Hosmer and Lemeshow Test is significant

#1
Hi all,

can anyone tell me if one can still use a model which reports a H&L test with significant chi-square? (I have a very large sample - + 100 000 lines).

Thanks!!
 

noetsi

Fortran must die
#2
H&L is popular because there are not a lot of alternatives. It is also conservative so its more robust than other test to large sample size. Still a hundred thousand cases will generate tremendous statistical power and thus might lead the test to be signficant when it should not be. The problem is that it is hard to show that the test is wrong because there are no easy alternatives to use (and those that exist such as the Pearson chi square test probably will be even more influenced by sample size).

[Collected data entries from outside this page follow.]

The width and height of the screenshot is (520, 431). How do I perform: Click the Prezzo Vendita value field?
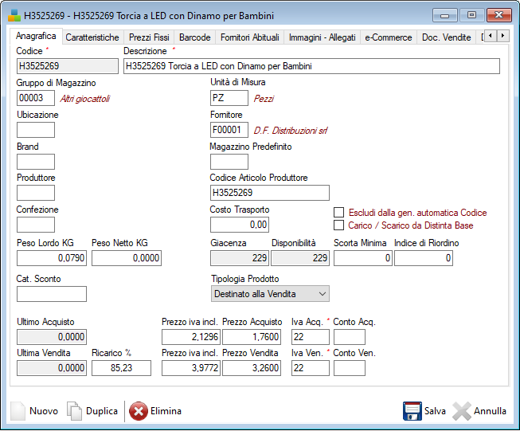pos(252,368)
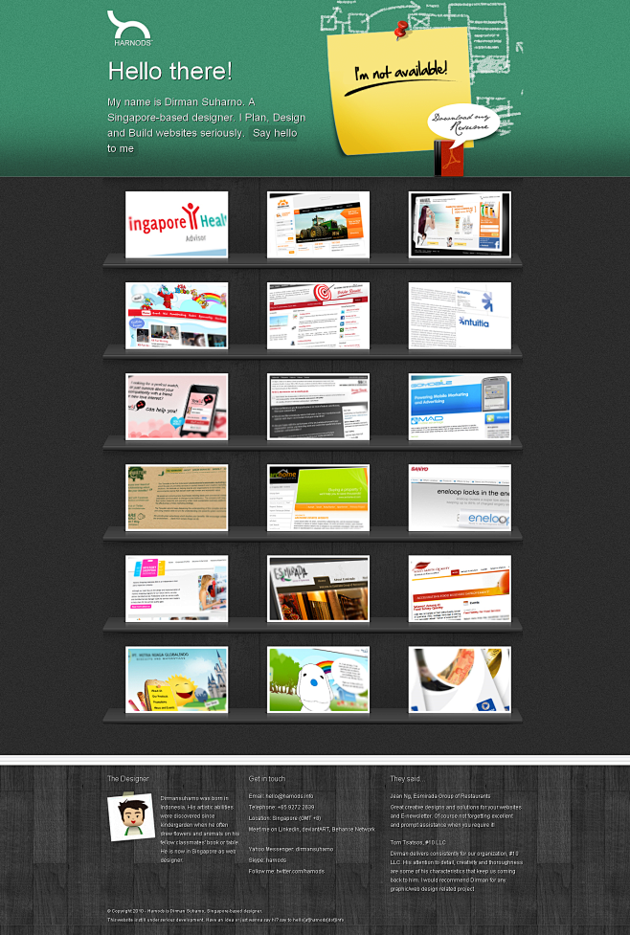
Task: Click the red PDF resume icon
Action: point(452,158)
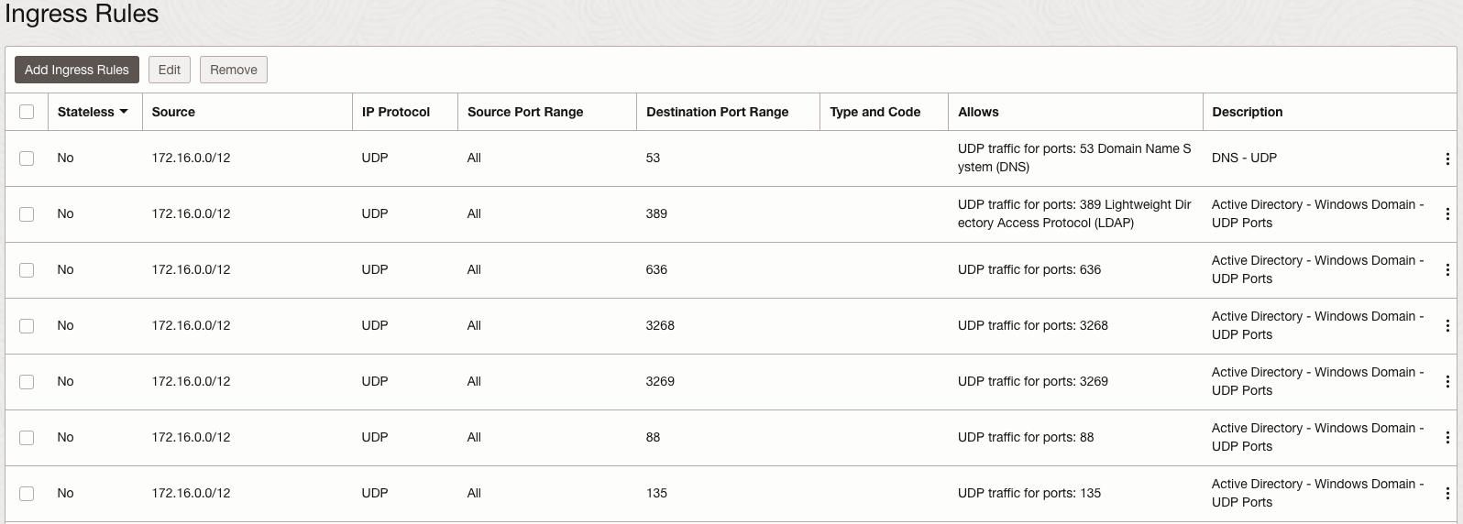Open kebab menu for port 135 rule
Screen dimensions: 1463x524
click(x=1447, y=494)
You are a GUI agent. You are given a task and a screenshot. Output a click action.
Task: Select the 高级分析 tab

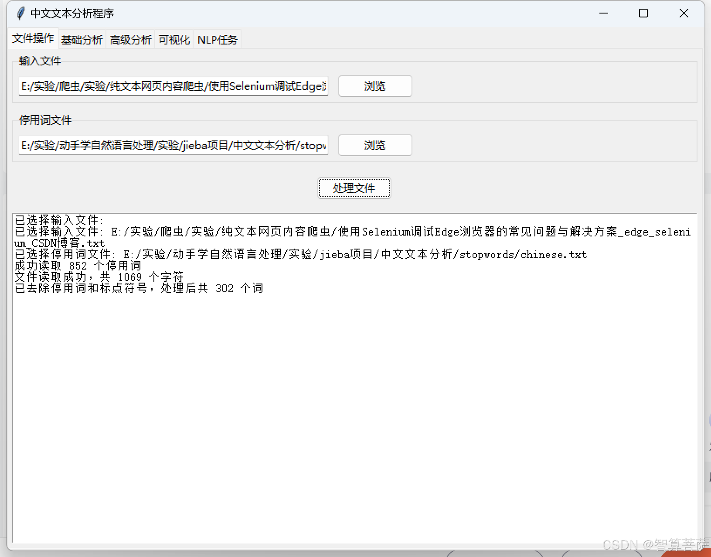pyautogui.click(x=130, y=40)
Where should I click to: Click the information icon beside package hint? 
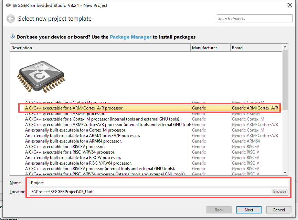point(13,37)
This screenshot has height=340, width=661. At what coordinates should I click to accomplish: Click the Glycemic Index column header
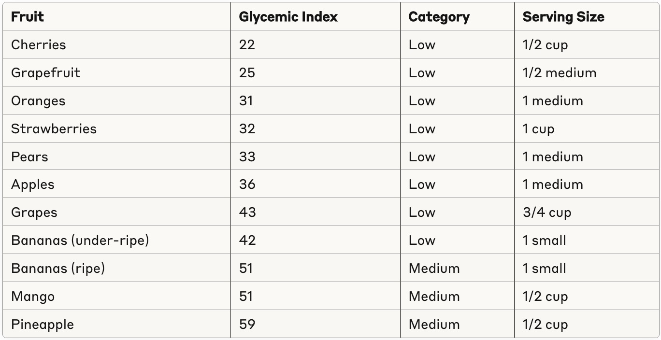(x=288, y=17)
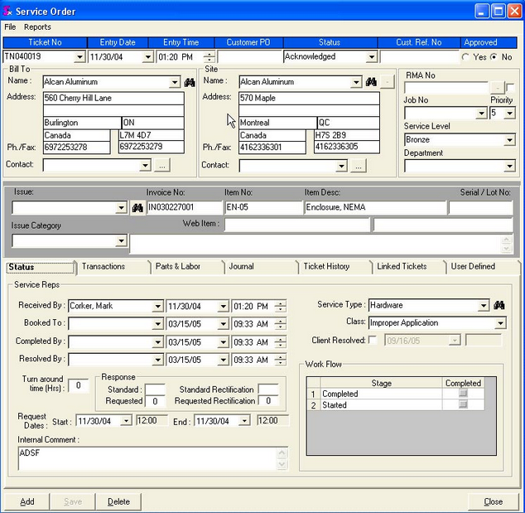This screenshot has height=513, width=525.
Task: Click the Add button
Action: [x=27, y=501]
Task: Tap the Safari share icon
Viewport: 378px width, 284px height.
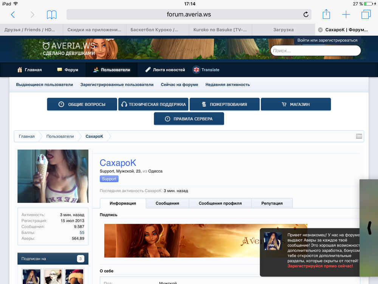Action: pos(326,14)
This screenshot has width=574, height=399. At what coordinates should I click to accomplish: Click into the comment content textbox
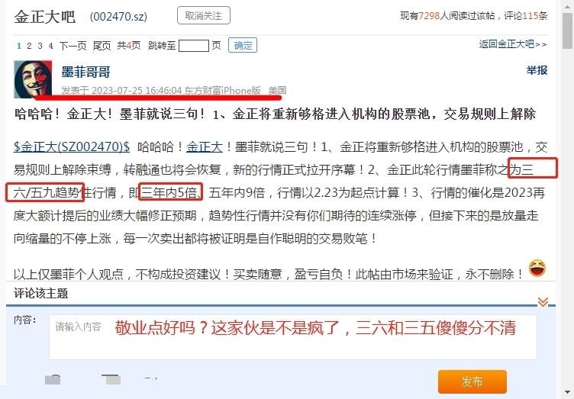[x=293, y=337]
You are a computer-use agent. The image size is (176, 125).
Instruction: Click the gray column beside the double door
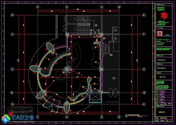[102, 34]
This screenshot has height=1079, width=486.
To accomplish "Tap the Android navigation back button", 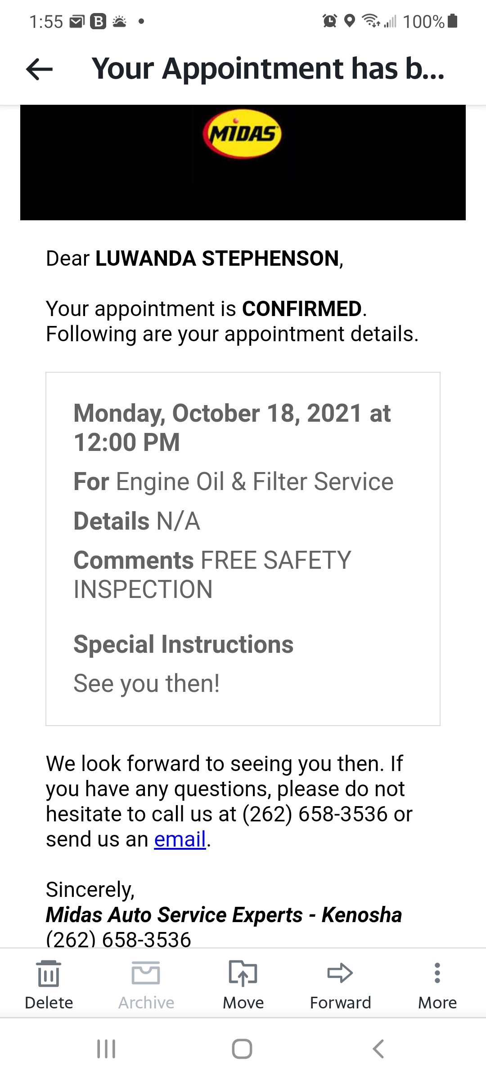I will [x=378, y=1048].

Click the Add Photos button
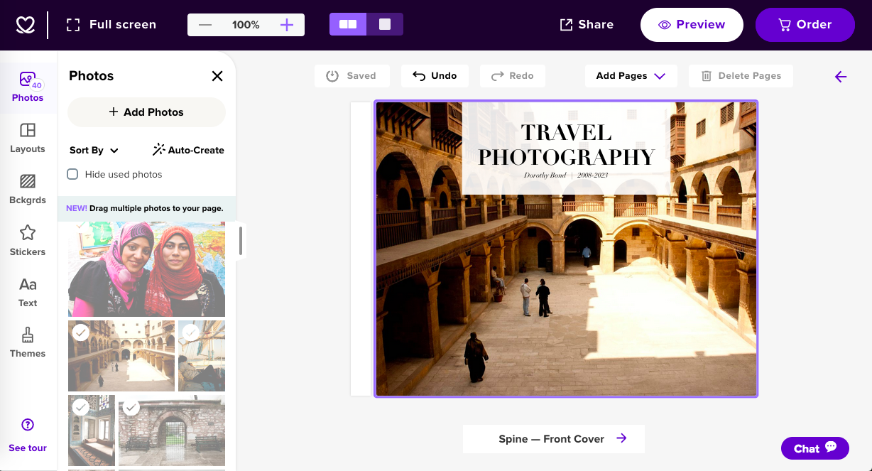(146, 112)
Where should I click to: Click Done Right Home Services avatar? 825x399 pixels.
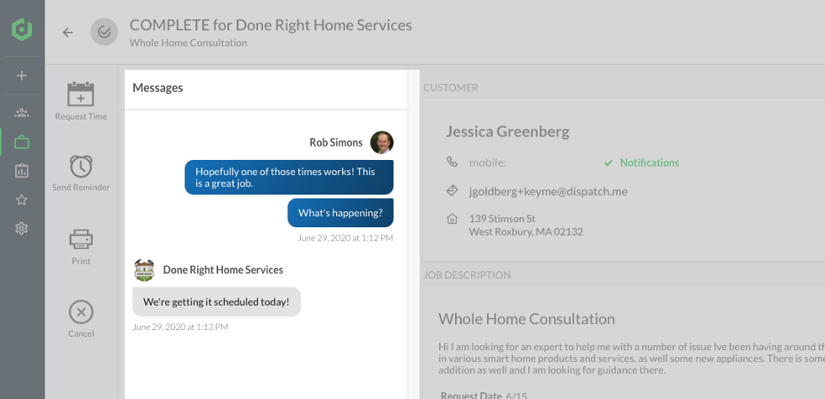(x=145, y=270)
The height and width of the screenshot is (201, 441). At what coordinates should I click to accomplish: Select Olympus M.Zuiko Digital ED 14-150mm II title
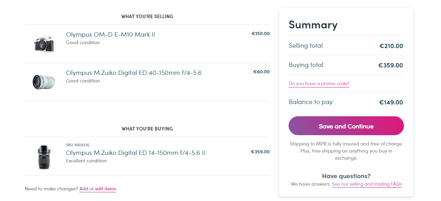point(135,153)
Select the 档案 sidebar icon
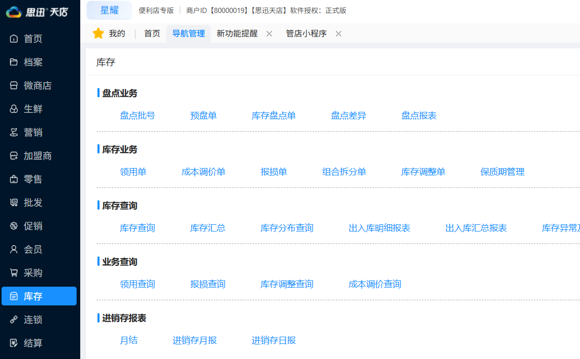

One thing that occurs to me - but I don't know if this is statistically valid, would be to run the same test with a random subsample of your data, say a thousand cases, and see if the H&L test is still signficant. If it is then sample size is not the issue (although some like Paul Alison are critical of the test generally).
 

hlsmith

Omega Contributor
#3
I agree with noetsi idea of running a random drawn subsample. Though, you have not provided much information on your model, which could also be a source of the problem. How many variables, what are the frequencies for your dependent variable (how many per group)? What strategies did you use to build the model?
 

Dason

Ambassador to the humans
#4
The problem is that it is hard to show that the test is wrong
Why would you assume that the test is wrong? My guess is the there is lack of fit. The issue isn't whether the test is wrong or not - it's whether we care and how bad is the fit. With that much data you'll easily reject the null for even small deviations from the proposed model.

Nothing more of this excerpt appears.